金魚鉢を選択し、物理演算プロパティから「流体(Fluid)→タイプ(Type)→エフェクター(Effector)」を選択します。

ポイントは、設定(Setting)から「表面の厚さ(Surface Thickness)」をある程度大きい数字に設定することです(今回は1.0)。

表面の厚さ=0.1だと、水の大部分が金魚鉢から漏れてしまっています(ToT)💦

表面の厚さ=1.0まで大きくすることで、水漏れを最小限に抑えることができました。

(しぶきが少し漏れてしまっていますが、アニメーション的には許容範囲なので良しとしました😅)

パーティクルの作成

水しぶきを表現するために、ドメインの設定で「パーティクル→飛沫」をONにしましたので、飛沫パーティクルのオブジェクトを作成します。

「Shift+A」で「メタボール(Metaball)→ボール(Ball)」を追加します。

(ICO球でもよいのですが、メタボールにすると近くのメタボール同士くっつくので、水滴の表面張力を表現できます。)

水滴の透明感を出すために、マテリアルはグラスBSDF(Glass BSDF)に設定し、ブレンドモードは「アルファブレンド(Alpha Blend)」、「スクリーンスペース反射」をONにしました。

================

:: 作業の目標 A ::
金魚鉢の流体設定に関する解説のうち、「ポイントは、設定(Setti」から「表面の厚さ=1.0まで大きくすることで、水漏れを最小限に抑えることができました。」までの部分をそのまま書き写してください。
:: 作業の目標 B ::
金魚鉢の流体設定に関する解説を、最後の文の次から書き継いでください。
この後に並ぶ行は、上の金魚鉢の流体設定に関する解説とは別の資料です。

:: データ抜粋 ::
================

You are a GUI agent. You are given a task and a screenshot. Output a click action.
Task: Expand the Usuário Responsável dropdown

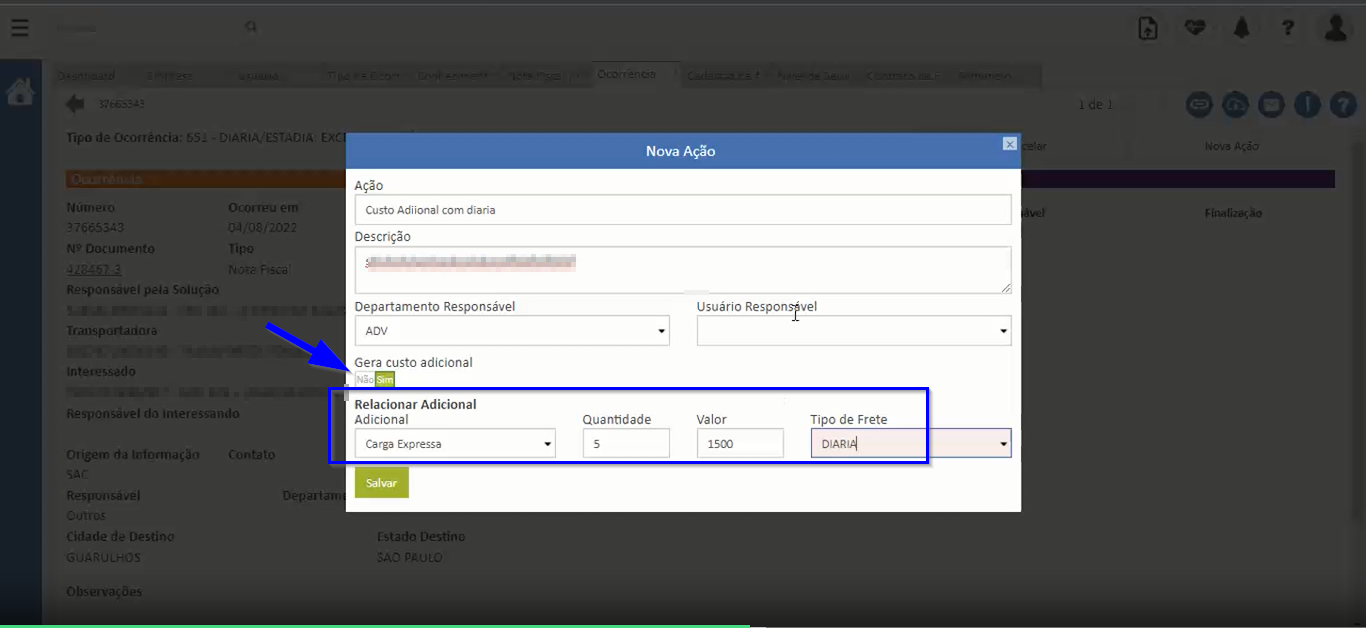853,331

================

:: 最終回答 A ::
ポイントは、設定(Setting)から「表面の厚さ(Surface Thickness)」をある程度大きい数字に設定することです(今回は1.0)。

表面の厚さ=0.1だと、水の大部分が金魚鉢から漏れてしまっています(ToT)💦

表面の厚さ=1.0まで大きくすることで、水漏れを最小限に抑えることができました。

:: 最終回答 B ::
メタボールの解像度(Resolution)を小さくすればするほど飛沫の表面が滑らかになりますが、その分物理演算が重くなってしまいます。今回は0.2mに設定しました。

飛沫パーティクルのオブジェクトが完成したら、ドメインを選択しパーティクルプロパティから以下を設定します。

  • レンダリング方法(Render As):オブジェクト(Object)
  • スケール(Scale):(アニメーションを見て後で設定)
  • インスタンスオブジェクト(Instance Object):Mball

※エミッターを表示(Show Emitter)のチェックは付けたままにしておきます(外すとレンダリング時に液体が表示されなくなってしまいました…😅)

設定が終わったら、物理演算プロパティから「パーティクルをベイク(Bake Particles)」と「メッシュをベイク(Bake Mesh)」を選択しパーティクルとメッシュをベイクします。(あらかじめ「データをベイク」を選択してキャッシュをベイクしておきます。)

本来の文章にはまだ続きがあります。